In late January 2025, a significant seismic crisis affected theGreek islands of Santorini, Amorgos, and Anafi. These Aegean islands experienced a series of swarms including over 28,000 events, among which several had magnitudes above M5.0. Locals on Santorini feared that a violent volcanic eruption might occur. Many local residents decided to flee and go and live in a safet place.

After about a month, the seismic crisis ended without incident. Today, scientists think they have found the culprit : it looks as if a sheet of magma rapidly rose from the depths of the Earth’s crust and triggered the seismic swarm.

Published in September 2025 in the journal Nature, a study also revealed a surprising connection between Santorini and Kolumbo, a submarine volcano not far from the island and which was initially suspected to be the cause of the seismic crisis. .

Thanks to a new instruments and artificial intelligence, scientists now know they can track the movement of magma beneath the region, which allows them to better forecast the likelihood of an eruption the next time these islands begin to shake.

It is well known that this part of the Aegean Sea has an explosive volcanic history.a Mega eruption in 1560 B.C.wiped outa civilization. Kolumbo, hiding underwater just over six kilometers to the northeast, is also a threat to the region. In 1650, an explosion there triggered tall tsunamis and released a deadly haze of noxious gas.

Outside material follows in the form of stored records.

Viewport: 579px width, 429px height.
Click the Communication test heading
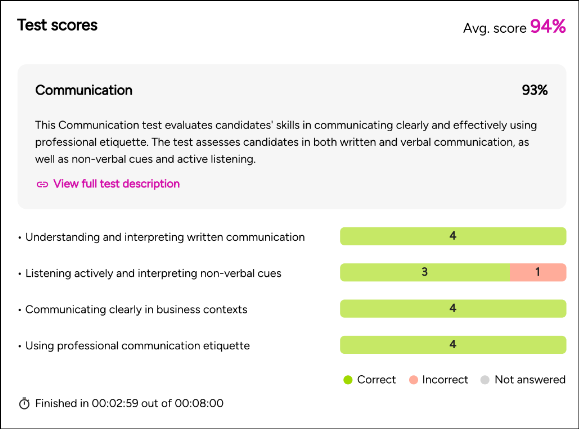[84, 90]
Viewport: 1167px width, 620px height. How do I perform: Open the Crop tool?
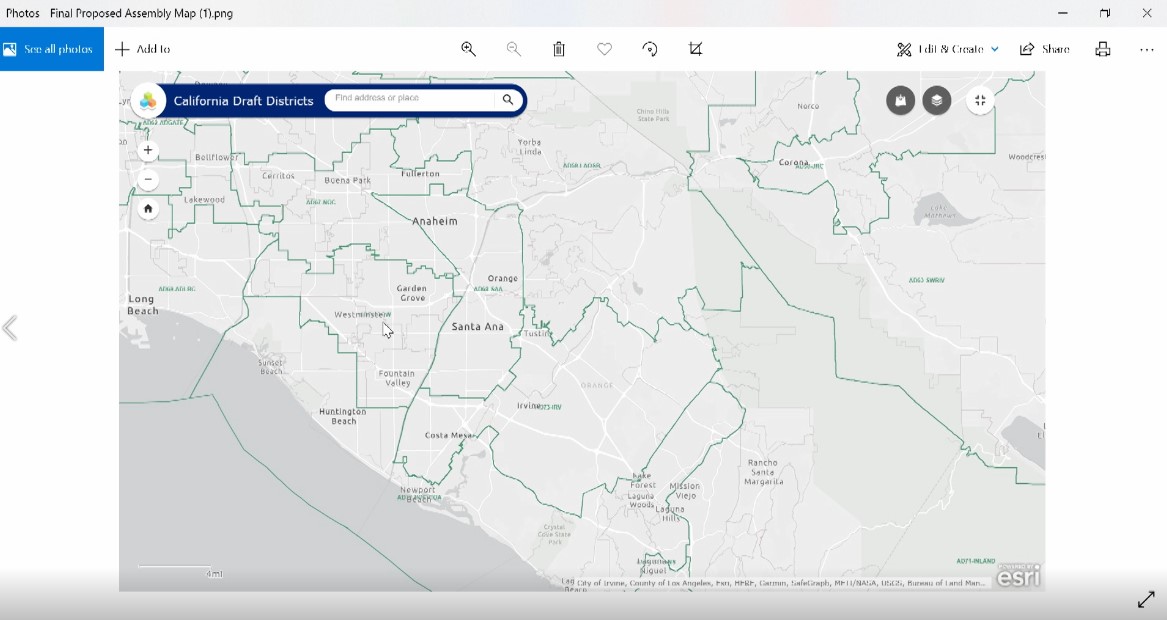[696, 49]
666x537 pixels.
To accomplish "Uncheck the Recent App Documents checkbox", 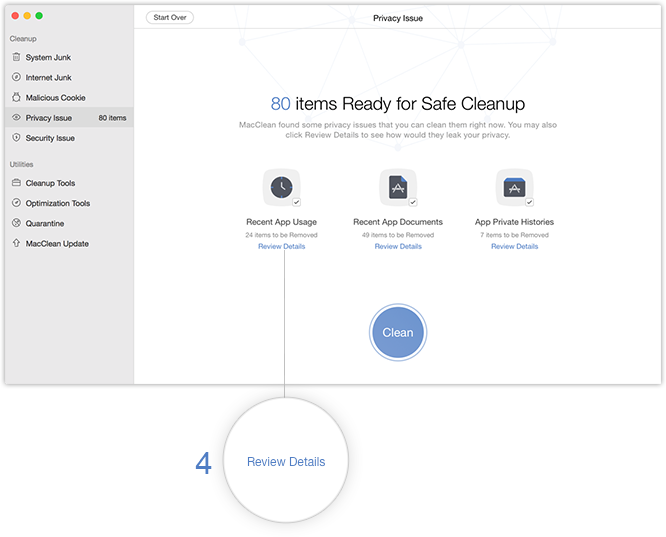I will point(412,202).
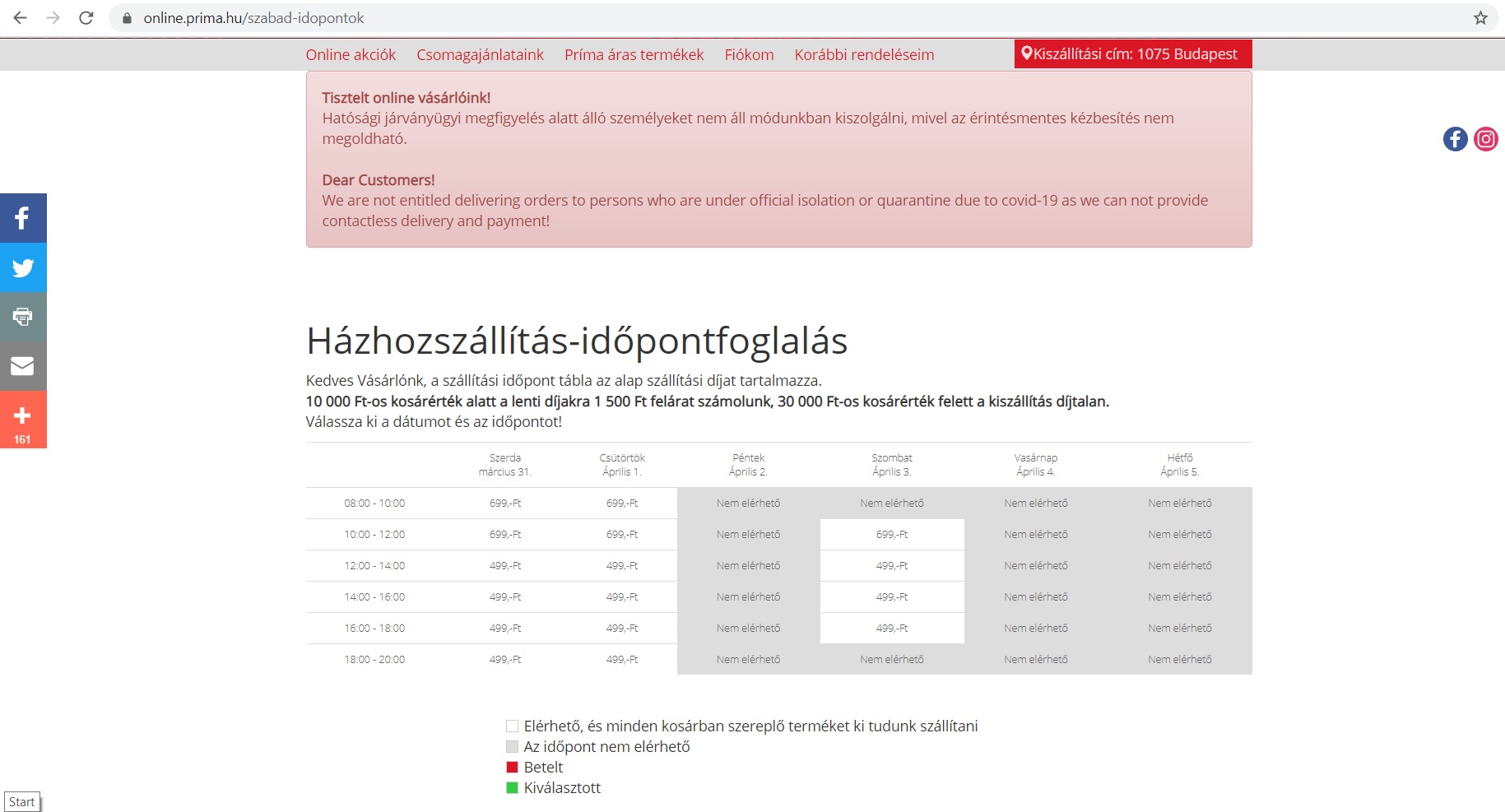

Both Santorini and Kolumbo are active volcanic systems, likely to erupt again someday. This is why the residents of Santorini, Amorgos, and Anafi feared the worst when the earth started to shake earlier this year.

As many of its residents fled Santorini, scientists scrambled to work out what was causing the seismic crisis. Surprisingly, the quakes quickly moved away from Santorini and offshore to the east, clustering within a nearby fault zone and not beneath any known volcanoes.Scientists did not know whether it was magmatic or tectonic. Luckily, scientists were already monitoring Santorini and Kolumbo. In particular, the MULTI-MAREX project, a German-Greek-led interdisciplinary effort to turn the region into a natural scientific laboratory, was fully operating when the quakes began.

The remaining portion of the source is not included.